Floating Along with Your Website

It’s the nature of my job that I’m usually working on building sites or rebuilding them. I’ve got half a dozen right now that need rewriting, several needing new content, one about to go live, and several more waiting to be built.

But one of the great things about a website is that it will continue to work for you even when you’re not working on it. With you or without you, your well-designed and optimized website will do its job.

You have to update your blog regularly, of course. If that’s not on your daily to-do list or part of your morning routine, then you need to hire someone for it. Apart from that, though, your website can continue to do its job for you for a while without needing any updates. You can float along the river in your canoe, enjoying the peace of the surroundings (or fending off attacks on some other front entirely, if your business is like that), and your website will serve as part of your sales force 24 hours a day.

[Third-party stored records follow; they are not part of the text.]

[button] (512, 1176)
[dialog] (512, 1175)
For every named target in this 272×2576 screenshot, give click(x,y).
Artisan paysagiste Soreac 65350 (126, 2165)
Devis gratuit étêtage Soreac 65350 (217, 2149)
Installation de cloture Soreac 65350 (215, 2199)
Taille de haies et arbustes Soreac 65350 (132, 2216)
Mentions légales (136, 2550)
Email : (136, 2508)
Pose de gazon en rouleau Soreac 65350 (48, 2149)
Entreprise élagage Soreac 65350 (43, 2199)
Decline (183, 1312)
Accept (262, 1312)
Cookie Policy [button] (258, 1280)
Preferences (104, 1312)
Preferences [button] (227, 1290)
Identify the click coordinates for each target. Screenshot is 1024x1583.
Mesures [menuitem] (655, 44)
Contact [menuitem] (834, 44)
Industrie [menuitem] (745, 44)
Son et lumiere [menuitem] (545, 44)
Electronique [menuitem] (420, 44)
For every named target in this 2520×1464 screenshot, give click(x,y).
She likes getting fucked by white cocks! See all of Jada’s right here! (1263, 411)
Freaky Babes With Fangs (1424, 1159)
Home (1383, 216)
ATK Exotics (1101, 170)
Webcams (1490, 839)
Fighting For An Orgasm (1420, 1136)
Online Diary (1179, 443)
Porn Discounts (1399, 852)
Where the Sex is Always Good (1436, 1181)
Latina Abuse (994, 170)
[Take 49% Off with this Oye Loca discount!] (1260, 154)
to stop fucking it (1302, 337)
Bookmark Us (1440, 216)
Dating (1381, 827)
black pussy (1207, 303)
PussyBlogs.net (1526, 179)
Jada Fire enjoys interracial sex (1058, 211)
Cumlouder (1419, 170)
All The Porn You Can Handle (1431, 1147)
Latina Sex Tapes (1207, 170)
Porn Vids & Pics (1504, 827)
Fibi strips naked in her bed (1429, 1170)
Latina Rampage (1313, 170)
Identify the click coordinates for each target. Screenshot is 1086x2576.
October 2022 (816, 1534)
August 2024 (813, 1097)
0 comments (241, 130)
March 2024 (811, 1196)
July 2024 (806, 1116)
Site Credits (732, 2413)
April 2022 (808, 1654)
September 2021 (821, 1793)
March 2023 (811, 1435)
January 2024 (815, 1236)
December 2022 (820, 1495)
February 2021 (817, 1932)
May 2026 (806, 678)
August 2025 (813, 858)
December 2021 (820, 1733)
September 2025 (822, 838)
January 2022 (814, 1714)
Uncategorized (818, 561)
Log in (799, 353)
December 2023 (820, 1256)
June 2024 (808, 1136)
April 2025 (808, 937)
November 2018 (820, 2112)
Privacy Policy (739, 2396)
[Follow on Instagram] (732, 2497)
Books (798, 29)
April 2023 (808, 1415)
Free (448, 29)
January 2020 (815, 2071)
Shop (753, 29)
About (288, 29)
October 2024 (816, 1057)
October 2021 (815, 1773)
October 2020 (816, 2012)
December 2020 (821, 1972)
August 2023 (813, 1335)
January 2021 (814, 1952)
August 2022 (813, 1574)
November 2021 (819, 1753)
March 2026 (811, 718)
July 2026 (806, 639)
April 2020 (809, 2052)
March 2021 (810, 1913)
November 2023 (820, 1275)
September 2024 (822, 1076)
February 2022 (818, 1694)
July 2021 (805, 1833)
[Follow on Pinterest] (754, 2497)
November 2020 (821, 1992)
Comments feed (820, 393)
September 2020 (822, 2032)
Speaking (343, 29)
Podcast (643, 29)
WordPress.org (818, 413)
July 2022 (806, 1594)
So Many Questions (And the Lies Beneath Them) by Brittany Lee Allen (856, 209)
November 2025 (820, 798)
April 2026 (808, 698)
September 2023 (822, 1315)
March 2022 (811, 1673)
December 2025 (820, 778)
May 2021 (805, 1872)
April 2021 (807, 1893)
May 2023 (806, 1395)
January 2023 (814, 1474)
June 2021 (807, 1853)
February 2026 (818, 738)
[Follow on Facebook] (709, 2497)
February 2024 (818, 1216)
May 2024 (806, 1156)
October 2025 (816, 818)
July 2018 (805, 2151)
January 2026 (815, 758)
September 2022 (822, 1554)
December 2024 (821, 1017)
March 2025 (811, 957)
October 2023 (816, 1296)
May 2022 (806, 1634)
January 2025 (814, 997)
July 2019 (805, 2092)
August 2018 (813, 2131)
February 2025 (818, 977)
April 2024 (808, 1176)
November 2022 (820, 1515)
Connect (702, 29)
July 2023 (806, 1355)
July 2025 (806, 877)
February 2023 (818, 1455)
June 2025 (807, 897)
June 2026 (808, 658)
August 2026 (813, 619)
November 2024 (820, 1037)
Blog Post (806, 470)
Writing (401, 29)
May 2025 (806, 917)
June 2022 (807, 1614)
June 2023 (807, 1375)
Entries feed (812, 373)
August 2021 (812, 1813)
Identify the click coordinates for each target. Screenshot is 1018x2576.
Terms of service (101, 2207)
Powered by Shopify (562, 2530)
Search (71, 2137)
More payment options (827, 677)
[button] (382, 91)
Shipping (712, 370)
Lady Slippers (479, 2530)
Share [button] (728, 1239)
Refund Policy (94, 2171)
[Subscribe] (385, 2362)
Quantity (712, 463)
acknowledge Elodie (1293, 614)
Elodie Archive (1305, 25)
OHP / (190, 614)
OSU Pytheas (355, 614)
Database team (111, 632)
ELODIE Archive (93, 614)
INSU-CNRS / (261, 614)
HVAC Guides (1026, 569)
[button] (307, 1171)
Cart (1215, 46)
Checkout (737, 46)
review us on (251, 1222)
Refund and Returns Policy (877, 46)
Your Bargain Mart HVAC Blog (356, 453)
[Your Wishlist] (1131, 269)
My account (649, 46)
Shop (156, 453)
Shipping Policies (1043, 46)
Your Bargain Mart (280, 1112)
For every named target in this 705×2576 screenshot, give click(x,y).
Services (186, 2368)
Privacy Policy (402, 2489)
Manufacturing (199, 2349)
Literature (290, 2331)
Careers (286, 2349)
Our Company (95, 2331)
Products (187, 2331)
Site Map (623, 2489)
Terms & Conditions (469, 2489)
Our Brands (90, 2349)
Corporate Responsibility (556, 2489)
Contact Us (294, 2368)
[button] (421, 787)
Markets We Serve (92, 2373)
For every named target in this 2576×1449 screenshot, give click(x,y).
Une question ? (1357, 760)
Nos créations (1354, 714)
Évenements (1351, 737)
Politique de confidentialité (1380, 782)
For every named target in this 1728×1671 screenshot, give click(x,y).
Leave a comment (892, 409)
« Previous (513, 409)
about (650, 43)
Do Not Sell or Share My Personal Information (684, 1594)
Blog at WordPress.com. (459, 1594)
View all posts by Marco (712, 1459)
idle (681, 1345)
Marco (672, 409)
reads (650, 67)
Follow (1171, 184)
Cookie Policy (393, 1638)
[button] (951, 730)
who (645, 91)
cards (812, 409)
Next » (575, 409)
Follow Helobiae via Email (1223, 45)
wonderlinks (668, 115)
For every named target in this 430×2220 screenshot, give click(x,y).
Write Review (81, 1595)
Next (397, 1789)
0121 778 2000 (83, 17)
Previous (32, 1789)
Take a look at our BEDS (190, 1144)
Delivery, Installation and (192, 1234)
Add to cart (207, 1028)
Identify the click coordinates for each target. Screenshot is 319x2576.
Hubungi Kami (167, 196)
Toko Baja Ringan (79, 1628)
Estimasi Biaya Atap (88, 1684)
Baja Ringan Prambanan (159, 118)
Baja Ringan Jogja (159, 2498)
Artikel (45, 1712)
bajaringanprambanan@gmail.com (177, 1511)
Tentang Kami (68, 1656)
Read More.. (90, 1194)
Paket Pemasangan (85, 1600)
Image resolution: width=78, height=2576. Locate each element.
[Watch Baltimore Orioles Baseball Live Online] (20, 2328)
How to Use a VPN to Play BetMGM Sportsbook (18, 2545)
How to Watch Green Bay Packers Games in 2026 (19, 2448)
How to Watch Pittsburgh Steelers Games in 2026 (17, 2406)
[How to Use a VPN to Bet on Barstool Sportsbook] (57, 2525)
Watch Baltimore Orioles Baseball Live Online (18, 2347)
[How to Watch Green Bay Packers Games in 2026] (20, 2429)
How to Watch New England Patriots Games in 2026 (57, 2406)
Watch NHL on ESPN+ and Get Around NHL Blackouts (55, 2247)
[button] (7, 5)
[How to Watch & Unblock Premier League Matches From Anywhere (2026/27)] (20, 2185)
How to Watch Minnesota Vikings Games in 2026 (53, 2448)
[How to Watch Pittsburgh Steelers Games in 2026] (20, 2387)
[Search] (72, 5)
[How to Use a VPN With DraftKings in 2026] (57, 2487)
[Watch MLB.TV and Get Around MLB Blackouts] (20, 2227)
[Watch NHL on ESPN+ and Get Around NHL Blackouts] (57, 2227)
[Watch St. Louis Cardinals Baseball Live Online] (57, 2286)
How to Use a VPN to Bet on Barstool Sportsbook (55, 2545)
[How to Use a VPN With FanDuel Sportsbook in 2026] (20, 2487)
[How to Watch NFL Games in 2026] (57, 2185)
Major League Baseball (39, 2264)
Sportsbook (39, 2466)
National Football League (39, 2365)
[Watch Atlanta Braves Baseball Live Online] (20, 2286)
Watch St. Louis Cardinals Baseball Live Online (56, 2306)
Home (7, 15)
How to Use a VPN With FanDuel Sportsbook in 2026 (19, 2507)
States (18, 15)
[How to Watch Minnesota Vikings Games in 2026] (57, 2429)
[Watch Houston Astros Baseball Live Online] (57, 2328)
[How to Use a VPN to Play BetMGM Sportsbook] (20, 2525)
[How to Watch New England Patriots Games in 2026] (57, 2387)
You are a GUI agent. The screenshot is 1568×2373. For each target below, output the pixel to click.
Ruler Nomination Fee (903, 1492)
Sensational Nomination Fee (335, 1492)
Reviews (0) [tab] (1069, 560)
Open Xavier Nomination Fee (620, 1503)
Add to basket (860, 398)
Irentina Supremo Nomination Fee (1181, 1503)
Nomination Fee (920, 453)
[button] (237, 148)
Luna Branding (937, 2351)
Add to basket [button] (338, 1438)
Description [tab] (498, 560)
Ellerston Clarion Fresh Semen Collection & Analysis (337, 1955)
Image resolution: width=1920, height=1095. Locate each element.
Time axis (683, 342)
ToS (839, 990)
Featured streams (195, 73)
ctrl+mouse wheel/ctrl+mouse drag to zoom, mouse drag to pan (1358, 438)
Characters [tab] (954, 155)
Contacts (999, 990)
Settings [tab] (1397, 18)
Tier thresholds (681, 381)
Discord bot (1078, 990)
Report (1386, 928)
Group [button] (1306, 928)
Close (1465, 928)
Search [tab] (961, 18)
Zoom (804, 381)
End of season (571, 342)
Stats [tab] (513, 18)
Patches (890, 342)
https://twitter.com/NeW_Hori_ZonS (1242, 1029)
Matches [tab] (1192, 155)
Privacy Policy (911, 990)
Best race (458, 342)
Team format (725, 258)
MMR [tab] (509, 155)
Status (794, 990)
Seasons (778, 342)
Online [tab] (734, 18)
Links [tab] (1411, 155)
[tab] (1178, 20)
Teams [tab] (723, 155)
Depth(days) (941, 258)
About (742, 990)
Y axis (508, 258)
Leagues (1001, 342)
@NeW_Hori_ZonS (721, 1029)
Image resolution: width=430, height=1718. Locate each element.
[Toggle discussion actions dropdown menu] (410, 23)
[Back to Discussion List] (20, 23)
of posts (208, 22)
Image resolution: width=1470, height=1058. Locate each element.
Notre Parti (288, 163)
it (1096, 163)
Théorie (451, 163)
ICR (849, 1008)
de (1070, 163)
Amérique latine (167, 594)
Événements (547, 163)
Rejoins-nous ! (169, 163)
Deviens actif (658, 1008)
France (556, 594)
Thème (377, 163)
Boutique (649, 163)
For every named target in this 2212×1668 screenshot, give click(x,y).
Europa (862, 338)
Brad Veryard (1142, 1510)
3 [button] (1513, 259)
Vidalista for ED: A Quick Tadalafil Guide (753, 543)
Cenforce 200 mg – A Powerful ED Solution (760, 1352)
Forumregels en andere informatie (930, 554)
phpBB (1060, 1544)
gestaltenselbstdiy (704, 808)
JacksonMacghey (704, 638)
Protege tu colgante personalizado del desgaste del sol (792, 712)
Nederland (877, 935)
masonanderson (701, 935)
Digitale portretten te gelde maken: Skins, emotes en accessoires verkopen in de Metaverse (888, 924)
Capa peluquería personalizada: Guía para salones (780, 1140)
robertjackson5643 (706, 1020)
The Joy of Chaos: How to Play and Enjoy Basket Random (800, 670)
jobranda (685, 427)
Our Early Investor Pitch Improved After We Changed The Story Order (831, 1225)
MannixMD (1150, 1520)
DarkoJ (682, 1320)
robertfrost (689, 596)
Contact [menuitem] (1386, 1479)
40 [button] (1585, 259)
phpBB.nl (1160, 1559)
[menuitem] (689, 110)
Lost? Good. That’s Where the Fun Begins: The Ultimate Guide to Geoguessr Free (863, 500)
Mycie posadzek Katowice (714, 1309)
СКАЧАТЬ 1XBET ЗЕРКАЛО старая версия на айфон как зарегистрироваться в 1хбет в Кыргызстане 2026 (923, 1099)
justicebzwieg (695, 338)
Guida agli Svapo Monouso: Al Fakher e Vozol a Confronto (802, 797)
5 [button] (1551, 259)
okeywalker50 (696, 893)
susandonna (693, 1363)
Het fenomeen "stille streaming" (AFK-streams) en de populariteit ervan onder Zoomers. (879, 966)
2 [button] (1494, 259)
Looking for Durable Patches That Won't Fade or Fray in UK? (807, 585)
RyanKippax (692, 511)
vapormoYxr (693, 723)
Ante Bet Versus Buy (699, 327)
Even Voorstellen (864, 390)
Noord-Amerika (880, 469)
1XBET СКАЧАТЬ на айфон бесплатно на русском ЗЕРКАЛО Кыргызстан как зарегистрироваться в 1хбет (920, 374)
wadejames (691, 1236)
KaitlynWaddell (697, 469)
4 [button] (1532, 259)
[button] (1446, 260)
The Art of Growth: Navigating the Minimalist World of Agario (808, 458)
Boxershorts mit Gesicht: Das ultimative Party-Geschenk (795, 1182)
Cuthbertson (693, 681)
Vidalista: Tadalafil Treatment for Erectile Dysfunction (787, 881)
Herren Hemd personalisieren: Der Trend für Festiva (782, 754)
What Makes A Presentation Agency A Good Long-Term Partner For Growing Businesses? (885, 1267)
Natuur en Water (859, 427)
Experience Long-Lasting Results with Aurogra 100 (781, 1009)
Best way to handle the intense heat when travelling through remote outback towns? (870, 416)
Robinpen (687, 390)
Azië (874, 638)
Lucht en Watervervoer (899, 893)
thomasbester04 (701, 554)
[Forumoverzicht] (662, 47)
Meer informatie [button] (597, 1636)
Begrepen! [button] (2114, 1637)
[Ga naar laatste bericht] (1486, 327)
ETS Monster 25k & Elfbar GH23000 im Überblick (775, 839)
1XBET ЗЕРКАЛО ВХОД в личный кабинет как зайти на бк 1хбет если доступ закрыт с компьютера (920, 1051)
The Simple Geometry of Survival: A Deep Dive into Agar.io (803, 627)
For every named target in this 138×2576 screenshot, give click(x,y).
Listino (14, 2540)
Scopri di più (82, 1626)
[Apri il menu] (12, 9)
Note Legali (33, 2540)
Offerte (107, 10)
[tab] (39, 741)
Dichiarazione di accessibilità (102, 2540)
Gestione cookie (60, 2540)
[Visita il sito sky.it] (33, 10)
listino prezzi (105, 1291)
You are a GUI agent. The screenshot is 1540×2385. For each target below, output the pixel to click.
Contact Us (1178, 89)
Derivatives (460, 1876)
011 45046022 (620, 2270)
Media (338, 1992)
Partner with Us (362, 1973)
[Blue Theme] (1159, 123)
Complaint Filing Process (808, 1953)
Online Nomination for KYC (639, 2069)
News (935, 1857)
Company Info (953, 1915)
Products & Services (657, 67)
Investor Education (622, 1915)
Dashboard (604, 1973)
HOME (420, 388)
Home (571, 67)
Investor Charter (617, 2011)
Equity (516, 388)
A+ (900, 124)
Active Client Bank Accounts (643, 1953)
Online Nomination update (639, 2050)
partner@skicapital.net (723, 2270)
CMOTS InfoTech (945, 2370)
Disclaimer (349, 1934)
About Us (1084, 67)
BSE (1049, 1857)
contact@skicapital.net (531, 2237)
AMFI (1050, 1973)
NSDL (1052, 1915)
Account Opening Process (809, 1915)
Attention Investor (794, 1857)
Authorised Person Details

This is the danger, really. It’s easy to miss the moment at which you should have updated your site, and then you end up with a site that badly needs updating. That’s not what you want. It can be great to shoot the rapids in business: the thrill of new product launches, the challenge of speedy growth, the excitement of the Really Big Deal –that’s fun. Finding yourself in urgent need of a redesign you didn’t budget for because your outdated website is losing you business is not fun at all.

Ideally, you can see the need for an update ahead, and plan for it. How can you tell that it’s about time for an update at your website?

  • Technology has changed. I see lots of websites with badly outdated code. They left it too long. Even if yours isn’t badly outdated, you might want to take advantage of some new things that have come up since mine was built. If you have Flash components that aren’t friendly to search, you might want to update to newer, more search-friendly options. If your visitors are mostly using modern browsers (you can find out through your analytics), you might like to take advantage of some CSS3 options.
  • Business has changed. I’ve kept my content updated as things changed in my business. However, some business changes require design changes. For example, the increasing importance of social media means that most businesses should now include connections to Facebook, Twitter, etc. as part of the call to action on the homepage. For another business, new services or products might require a new section of a website.  If you don’t do your own content updates, you need to check your site now and then to make sure there isn’t some outdated information — old hours, a new product you should showcase, a change in staff — that needs correction.
  • Fashions have changed. Let’s face it, there are fashions in web design just as in anything else. If your website looks dated, your business will look dated. Just as your office decor or your brochures have to be spiffed up every now and then to keep your company looking current and fresh, your website has to be updated now and then for the same reason.

You need a content refresh every few months. A design refresh should be on your calendar and in your budget every few years. Doing this essential maintenance will allow you to float happily along, secure in the knowledge that your website is doing its job for you.